*Instructions for the task*
Quote all of the data below exactly, please.

═══ Data extracts

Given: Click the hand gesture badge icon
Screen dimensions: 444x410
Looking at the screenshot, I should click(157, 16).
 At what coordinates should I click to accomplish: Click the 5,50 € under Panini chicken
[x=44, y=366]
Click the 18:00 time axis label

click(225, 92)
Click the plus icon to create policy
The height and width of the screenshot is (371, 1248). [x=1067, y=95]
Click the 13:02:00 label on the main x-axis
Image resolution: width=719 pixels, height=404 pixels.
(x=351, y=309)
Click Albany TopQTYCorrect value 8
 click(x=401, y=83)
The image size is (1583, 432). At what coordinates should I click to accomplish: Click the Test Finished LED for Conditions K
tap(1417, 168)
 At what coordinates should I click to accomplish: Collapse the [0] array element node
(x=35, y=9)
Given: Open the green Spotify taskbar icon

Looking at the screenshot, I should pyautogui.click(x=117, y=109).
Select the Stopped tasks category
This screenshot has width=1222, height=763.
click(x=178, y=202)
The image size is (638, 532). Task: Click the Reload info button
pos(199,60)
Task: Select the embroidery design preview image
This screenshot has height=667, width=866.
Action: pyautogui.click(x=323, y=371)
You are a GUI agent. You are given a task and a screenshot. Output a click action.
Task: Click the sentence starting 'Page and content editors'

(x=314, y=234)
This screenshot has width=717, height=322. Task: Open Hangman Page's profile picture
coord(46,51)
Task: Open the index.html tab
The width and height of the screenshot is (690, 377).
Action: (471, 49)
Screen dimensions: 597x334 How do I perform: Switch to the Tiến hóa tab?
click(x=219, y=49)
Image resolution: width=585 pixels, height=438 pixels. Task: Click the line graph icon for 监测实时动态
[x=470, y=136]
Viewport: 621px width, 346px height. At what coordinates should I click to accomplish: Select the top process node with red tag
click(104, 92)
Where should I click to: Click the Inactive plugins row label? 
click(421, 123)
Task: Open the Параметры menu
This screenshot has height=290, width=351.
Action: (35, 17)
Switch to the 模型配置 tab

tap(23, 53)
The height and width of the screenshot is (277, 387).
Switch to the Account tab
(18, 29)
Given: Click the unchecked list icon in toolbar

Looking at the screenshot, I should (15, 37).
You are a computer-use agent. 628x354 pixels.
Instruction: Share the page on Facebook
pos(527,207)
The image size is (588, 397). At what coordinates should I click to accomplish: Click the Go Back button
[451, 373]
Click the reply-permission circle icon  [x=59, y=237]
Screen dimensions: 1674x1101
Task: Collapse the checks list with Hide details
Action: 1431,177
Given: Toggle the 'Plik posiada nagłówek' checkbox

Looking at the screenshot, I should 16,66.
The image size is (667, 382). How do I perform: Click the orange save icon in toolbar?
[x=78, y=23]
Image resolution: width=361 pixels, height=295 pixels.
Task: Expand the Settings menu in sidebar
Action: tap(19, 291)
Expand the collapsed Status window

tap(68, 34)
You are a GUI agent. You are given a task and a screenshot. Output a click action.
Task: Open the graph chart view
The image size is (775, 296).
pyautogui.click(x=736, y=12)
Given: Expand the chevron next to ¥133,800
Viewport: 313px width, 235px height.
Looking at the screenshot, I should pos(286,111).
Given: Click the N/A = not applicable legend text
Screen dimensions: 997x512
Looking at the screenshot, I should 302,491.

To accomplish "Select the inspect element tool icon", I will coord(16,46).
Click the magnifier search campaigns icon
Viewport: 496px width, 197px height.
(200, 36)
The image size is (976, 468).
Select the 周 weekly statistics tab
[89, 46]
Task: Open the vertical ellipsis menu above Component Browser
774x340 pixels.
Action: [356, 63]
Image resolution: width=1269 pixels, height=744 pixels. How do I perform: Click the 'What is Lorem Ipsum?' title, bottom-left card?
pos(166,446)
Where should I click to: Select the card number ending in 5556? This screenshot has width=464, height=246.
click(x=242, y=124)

══════

*Result of the exercise*
Given: Click the hand gesture badge icon
Screen dimensions: 444x410
Looking at the screenshot, I should click(157, 16).
 At what coordinates should I click to accomplish: Click the 5,50 € under Panini chicken
[x=44, y=366]
Click the 18:00 time axis label

click(225, 92)
Click the plus icon to create policy
The height and width of the screenshot is (371, 1248). [x=1067, y=95]
Click the 13:02:00 label on the main x-axis
Image resolution: width=719 pixels, height=404 pixels.
(x=351, y=309)
Click Albany TopQTYCorrect value 8
 click(x=401, y=83)
The image size is (1583, 432). At what coordinates should I click to accomplish: Click the Test Finished LED for Conditions K
tap(1417, 168)
 At what coordinates should I click to accomplish: Collapse the [0] array element node
(x=35, y=9)
Given: Open the green Spotify taskbar icon

Looking at the screenshot, I should pyautogui.click(x=117, y=109).
Select the Stopped tasks category
This screenshot has width=1222, height=763.
click(x=178, y=202)
The image size is (638, 532). Task: Click the Reload info button
pos(199,60)
Task: Select the embroidery design preview image
This screenshot has height=667, width=866.
Action: pyautogui.click(x=323, y=371)
You are a GUI agent. You are given a task and a screenshot. Output a click action.
Task: Click the sentence starting 'Page and content editors'

(x=314, y=234)
This screenshot has width=717, height=322. Task: Open Hangman Page's profile picture
coord(46,51)
Task: Open the index.html tab
The width and height of the screenshot is (690, 377).
Action: (471, 49)
Screen dimensions: 597x334 How do I perform: Switch to the Tiến hóa tab?
click(x=219, y=49)
Image resolution: width=585 pixels, height=438 pixels. Task: Click the line graph icon for 监测实时动态
[x=470, y=136]
Viewport: 621px width, 346px height. At what coordinates should I click to accomplish: Select the top process node with red tag
click(104, 92)
Where should I click to: Click the Inactive plugins row label? 
click(421, 123)
Task: Open the Параметры menu
This screenshot has height=290, width=351.
Action: (35, 17)
Switch to the 模型配置 tab

tap(23, 53)
The height and width of the screenshot is (277, 387).
Switch to the Account tab
(18, 29)
Given: Click the unchecked list icon in toolbar

Looking at the screenshot, I should (15, 37).
You are a computer-use agent. 628x354 pixels.
Instruction: Share the page on Facebook
pos(527,207)
The image size is (588, 397). At what coordinates should I click to accomplish: Click the Go Back button
[451, 373]
Click the reply-permission circle icon  [x=59, y=237]
Screen dimensions: 1674x1101
Task: Collapse the checks list with Hide details
Action: 1431,177
Given: Toggle the 'Plik posiada nagłówek' checkbox

Looking at the screenshot, I should 16,66.
The image size is (667, 382). How do I perform: Click the orange save icon in toolbar?
[x=78, y=23]
Image resolution: width=361 pixels, height=295 pixels.
Task: Expand the Settings menu in sidebar
Action: tap(19, 291)
Expand the collapsed Status window

tap(68, 34)
You are a GUI agent. You are given a task and a screenshot. Output a click action.
Task: Open the graph chart view
The image size is (775, 296).
pyautogui.click(x=736, y=12)
Given: Expand the chevron next to ¥133,800
Viewport: 313px width, 235px height.
Looking at the screenshot, I should pos(286,111).
Given: Click the N/A = not applicable legend text
Screen dimensions: 997x512
Looking at the screenshot, I should 302,491.

To accomplish "Select the inspect element tool icon", I will coord(16,46).
Click the magnifier search campaigns icon
Viewport: 496px width, 197px height.
(200, 36)
The image size is (976, 468).
Select the 周 weekly statistics tab
[89, 46]
Task: Open the vertical ellipsis menu above Component Browser
774x340 pixels.
Action: [356, 63]
Image resolution: width=1269 pixels, height=744 pixels. How do I perform: Click the 'What is Lorem Ipsum?' title, bottom-left card?
pos(166,446)
Where should I click to: Select the card number ending in 5556? This screenshot has width=464, height=246.
click(x=242, y=124)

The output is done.